E' duttile e capace di passaggi velocissimi dal basso verso l'alto. La versione
accelerata di "Bocca di rosa" è sempre un pezzo di bravura e strappa ovazioni. In
uno spiritual la cantante è virtuosistica e convincente e dimostra un sapiente uso
del microfono. Quando rimane da solo
Ferruccio
Spinetti si impegna al contrabbasso in un'"Estate" di
Bruno Martino
con echi hendrixiani, molto ben riuscita. E' stralunata, ironica e dissacrante la
sanremese "Non ho l'età", lontanissima dalla versione della Cinquetti.
Fra i brani dell'ultimo disco "Complici" si fa raccomandare "Rimando", scritta con
la collaborazione dei "Subsonica". Non manca un intermezzo classico "L'aria sulla
quarta corda" di Bach (sigla di "Superquark") con le parole scritte da Al Jarreau,
quasi a chiudere un cerchio fra chi ha introdotto la rassegna e chi va quasi a concluderla.
Fra i bis imposti dall'entusiasmo dei presenti un'altra hit del loro repertorio,
l'impagabile beatlesiana "Come together".

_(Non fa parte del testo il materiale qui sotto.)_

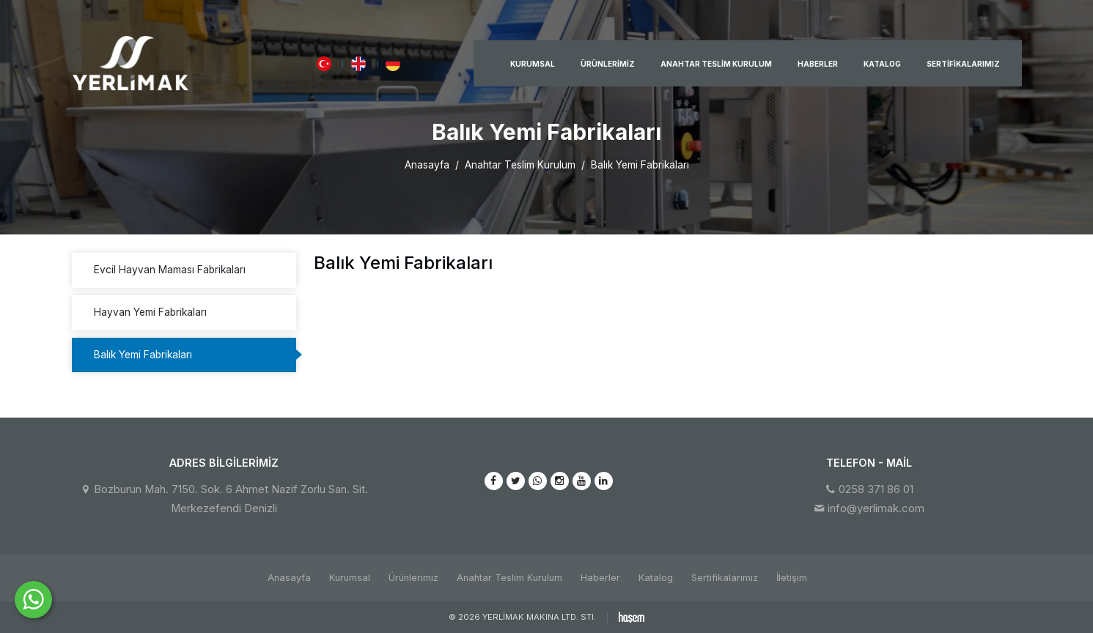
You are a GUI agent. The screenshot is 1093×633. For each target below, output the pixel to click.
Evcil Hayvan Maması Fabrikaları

Tripudio finale per un concerto sicuramente popolare, ma con una sua cifra stilistica
raffinata e originale.
14 agosto 2011
Manomanouche "Django Remembering"
Quella che è in apparenza una repertory band, come il gruppo dichiara fin
dal nome, è un omaggio sentito alla musica di
Django
Reinhardt ma talmente fragrante e vitale che in nessun istante appare
l'ombra dell'accademismo o della celebrazione. Formazione stabile e unita da anni
affronta questo repertorio e stile musicale senza timori riverenziali o desiderio
di annullarsi, ma con un grande rispetto, stima e umiltà. Ciò che rende unici i
Manomanuche è il desiderio costante e strutturante di attualizzare uno stile reinventandolo
ogni giorno e la gioia di suonare questa musica. Nunzio Barbieri affronta con piglio
sicuro, grande maestria, swing, e una buona dose di "incoscienza" l'improbabile compito
di evocare Django, ma il tutto avviene con la consapevolezza costante dell'inarrivabilità
e insieme inutilità di tentare di replicare la musica di Reinhardt pertanto, intelligentemente,
si assiste al tentativo, pienamente riuscito, di rivivificare la musica gitana
con una grande dose di umiltà e divertimento. Anche il timbro inconfondibile dell'originale,
dato dalla compresenza di violino, chitarra e contrabbasso, subisce qui una, neppur
tanto lieve ma gustosissima, sfasatura: la fisarmonica di Pitzianti conferisce un
inedito colore mirabilmente in tono con quel gusto francese che pervade la musica
di Django.
Inutile soffermarsi sul singolo brano, la scaletta alterna originali a brani d'epoca
senza che si noti alcuna frattura o sfasatura a dimostrazione di come gli originali
di Django
Reinhardt siano stati fatti propri e reinventati dall'interno.